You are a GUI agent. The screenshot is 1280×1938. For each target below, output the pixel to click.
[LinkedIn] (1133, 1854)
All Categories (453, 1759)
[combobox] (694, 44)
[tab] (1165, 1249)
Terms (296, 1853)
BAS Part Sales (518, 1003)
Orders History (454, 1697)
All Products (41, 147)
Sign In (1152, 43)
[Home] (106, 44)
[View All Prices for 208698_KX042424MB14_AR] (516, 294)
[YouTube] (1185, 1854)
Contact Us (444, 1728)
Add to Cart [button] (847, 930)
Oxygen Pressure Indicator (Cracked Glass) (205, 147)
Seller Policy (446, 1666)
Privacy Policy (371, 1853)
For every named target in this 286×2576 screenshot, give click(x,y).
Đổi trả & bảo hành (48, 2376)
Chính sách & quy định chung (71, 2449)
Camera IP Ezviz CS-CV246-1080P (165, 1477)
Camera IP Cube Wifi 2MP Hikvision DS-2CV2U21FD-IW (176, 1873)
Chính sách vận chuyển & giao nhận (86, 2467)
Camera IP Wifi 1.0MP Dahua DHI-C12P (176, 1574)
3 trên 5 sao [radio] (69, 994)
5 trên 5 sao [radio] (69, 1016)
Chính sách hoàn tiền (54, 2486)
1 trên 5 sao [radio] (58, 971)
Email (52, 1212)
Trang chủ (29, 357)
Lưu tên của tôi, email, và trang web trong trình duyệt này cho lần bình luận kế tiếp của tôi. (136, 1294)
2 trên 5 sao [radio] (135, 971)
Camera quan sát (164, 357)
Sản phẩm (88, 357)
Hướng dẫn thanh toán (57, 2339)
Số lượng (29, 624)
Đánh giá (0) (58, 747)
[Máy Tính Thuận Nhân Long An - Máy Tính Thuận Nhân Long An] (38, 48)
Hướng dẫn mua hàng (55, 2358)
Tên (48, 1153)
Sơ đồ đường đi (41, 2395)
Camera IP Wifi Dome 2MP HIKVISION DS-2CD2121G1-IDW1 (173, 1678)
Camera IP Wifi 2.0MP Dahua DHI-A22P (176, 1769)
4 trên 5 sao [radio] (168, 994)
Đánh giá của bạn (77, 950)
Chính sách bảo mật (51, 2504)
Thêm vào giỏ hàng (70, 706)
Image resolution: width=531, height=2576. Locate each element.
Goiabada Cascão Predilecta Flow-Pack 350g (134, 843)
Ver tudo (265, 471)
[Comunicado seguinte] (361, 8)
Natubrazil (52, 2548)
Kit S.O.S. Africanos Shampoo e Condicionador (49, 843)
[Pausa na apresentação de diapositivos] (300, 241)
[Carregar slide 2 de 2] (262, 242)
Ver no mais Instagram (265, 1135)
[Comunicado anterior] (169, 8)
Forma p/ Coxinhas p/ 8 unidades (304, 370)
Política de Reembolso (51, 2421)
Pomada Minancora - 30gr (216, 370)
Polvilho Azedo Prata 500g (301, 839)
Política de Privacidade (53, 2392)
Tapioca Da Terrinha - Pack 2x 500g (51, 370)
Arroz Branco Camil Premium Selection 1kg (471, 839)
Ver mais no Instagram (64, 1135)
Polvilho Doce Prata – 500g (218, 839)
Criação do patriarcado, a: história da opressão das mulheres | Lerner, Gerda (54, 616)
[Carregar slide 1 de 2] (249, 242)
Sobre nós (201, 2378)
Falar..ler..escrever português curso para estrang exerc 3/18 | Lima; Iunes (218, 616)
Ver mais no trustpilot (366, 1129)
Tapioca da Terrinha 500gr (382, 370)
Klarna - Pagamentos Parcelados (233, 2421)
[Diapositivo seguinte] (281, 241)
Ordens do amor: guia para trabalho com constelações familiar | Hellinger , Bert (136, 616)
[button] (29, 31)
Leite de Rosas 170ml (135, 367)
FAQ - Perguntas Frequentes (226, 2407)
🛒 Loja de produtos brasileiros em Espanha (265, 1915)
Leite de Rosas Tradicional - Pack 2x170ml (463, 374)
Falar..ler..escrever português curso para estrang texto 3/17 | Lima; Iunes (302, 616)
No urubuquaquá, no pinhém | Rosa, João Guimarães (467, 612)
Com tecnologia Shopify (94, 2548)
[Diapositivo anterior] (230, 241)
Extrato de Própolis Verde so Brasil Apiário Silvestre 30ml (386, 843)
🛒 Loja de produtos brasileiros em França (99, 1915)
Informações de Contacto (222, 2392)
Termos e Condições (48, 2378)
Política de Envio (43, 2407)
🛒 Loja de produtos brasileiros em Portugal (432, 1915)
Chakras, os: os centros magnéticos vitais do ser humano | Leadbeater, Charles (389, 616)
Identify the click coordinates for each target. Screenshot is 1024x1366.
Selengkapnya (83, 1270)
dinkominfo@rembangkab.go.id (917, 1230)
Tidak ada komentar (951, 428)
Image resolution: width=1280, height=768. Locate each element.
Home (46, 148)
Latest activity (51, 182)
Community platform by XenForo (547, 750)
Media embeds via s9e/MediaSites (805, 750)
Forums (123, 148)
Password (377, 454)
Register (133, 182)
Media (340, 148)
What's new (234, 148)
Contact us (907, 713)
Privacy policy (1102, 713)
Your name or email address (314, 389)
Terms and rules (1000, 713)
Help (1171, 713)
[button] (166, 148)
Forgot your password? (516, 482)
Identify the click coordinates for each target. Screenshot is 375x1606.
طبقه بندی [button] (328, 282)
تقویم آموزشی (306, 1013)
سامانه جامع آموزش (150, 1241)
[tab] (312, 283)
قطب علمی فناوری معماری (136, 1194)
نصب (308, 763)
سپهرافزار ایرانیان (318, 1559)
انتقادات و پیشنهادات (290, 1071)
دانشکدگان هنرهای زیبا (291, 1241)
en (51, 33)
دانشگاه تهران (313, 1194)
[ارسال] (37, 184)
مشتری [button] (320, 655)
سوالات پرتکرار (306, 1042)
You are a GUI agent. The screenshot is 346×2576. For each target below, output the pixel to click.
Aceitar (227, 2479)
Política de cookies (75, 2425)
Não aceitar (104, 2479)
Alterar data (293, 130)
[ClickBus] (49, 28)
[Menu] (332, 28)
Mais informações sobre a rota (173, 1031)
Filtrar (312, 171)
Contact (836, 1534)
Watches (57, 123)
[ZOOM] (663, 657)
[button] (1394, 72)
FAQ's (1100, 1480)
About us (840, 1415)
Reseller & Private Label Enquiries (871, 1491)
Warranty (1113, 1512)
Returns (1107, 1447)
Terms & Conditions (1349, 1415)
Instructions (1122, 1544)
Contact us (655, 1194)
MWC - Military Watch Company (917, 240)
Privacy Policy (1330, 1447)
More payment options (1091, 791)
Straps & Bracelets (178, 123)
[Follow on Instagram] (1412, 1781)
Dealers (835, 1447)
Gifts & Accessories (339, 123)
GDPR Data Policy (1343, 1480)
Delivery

TASK REQUIREMENTS:
Please copy, word for word, every line from the first line of the records through the line containing "Contact Us (444, 1728)", with both of those lines included and nothing else.

THE ANSWER:
You are a GUI agent. The screenshot is 1280×1938. For each target below, output the pixel to click.
[LinkedIn] (1133, 1854)
All Categories (453, 1759)
[combobox] (694, 44)
[tab] (1165, 1249)
Terms (296, 1853)
BAS Part Sales (518, 1003)
Orders History (454, 1697)
All Products (41, 147)
Sign In (1152, 43)
[Home] (106, 44)
[View All Prices for 208698_KX042424MB14_AR] (516, 294)
[YouTube] (1185, 1854)
Contact Us (444, 1728)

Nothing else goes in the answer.